A carta que, com data de 16 de Julho passado, cerca de meia centena de católicos escreveram ao Papa Francisco, acusando-o de heresia, não é inédita, mas é insólita, injusta e muito infeliz.

Há precisamente cinco séculos, Martinho Lutero revoltou-se contra o papa e a Igreja católica, dando origem aos vulgarmente designados por ‘protestantes’. Também os signatários desta “correcção filial”, embora não sejam, em sentido próprio, protestantes, são-no de facto, por este seu protesto contra o Santo Padre.

Não obstante o seu louvável zelo pela ortodoxia e suposta boa-fé, manifestam uma considerável presunção e arrogância, quando dizem que foram “obrigados a dirigir a Sua Santidade uma correcção, devido à propagação de heresias produzidas pela Exortação apostólica Amoris laetitia e de outras palavras, actos e omissões de Sua Santidade”. É algo confusa a alusão a “heresias produzidas pela dita Exortação apostólica, porque nenhuma heresia é ‘produzida’ por um texto, nem por meras “palavras, actos e omissões”, mas por alguém que, neste caso, só pode ser o Papa Francisco.

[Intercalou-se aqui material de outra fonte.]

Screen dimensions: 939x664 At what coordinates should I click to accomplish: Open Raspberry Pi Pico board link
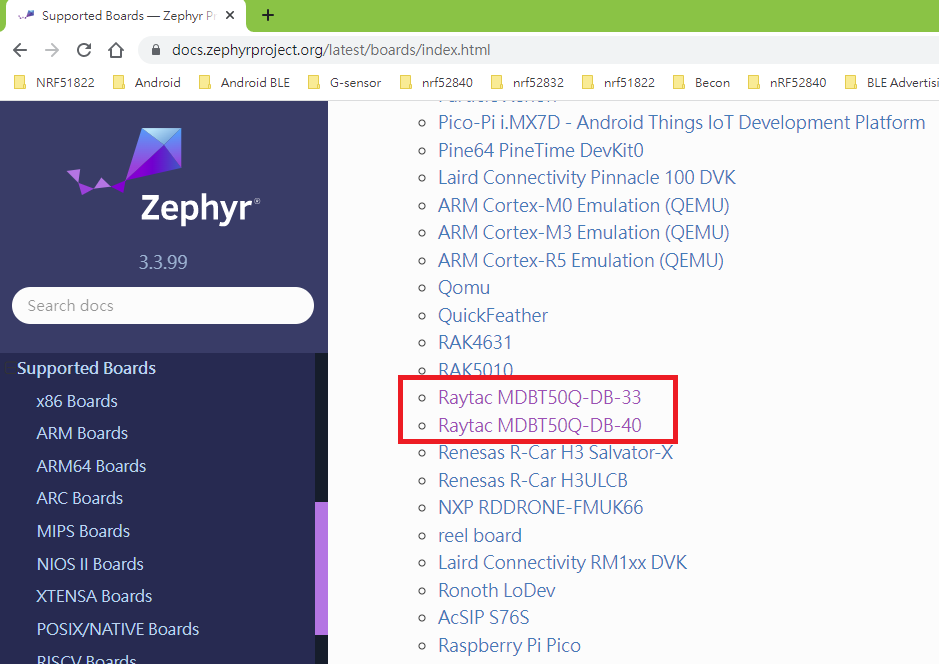(x=509, y=645)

Segundo o Código de Direito Canónico, “diz-se heresia a negação pertinaz, depois de recebido o baptismo, de alguma verdade que se deve crer com fé divina e católica” (cânone 751). Portanto, só é herética a negação, por um fiel que o faça de forma consciente e pertinaz, de algum dogma. Não constando, como certamente não consta, essa intenção e vontade por parte do Sumo Pontífice, é moralmente temerária e juridicamente improcedente a acusação de heresia, também porque nada permite supor, no Papa Francisco, a consciência e intenção de contradizer a fé da Igreja.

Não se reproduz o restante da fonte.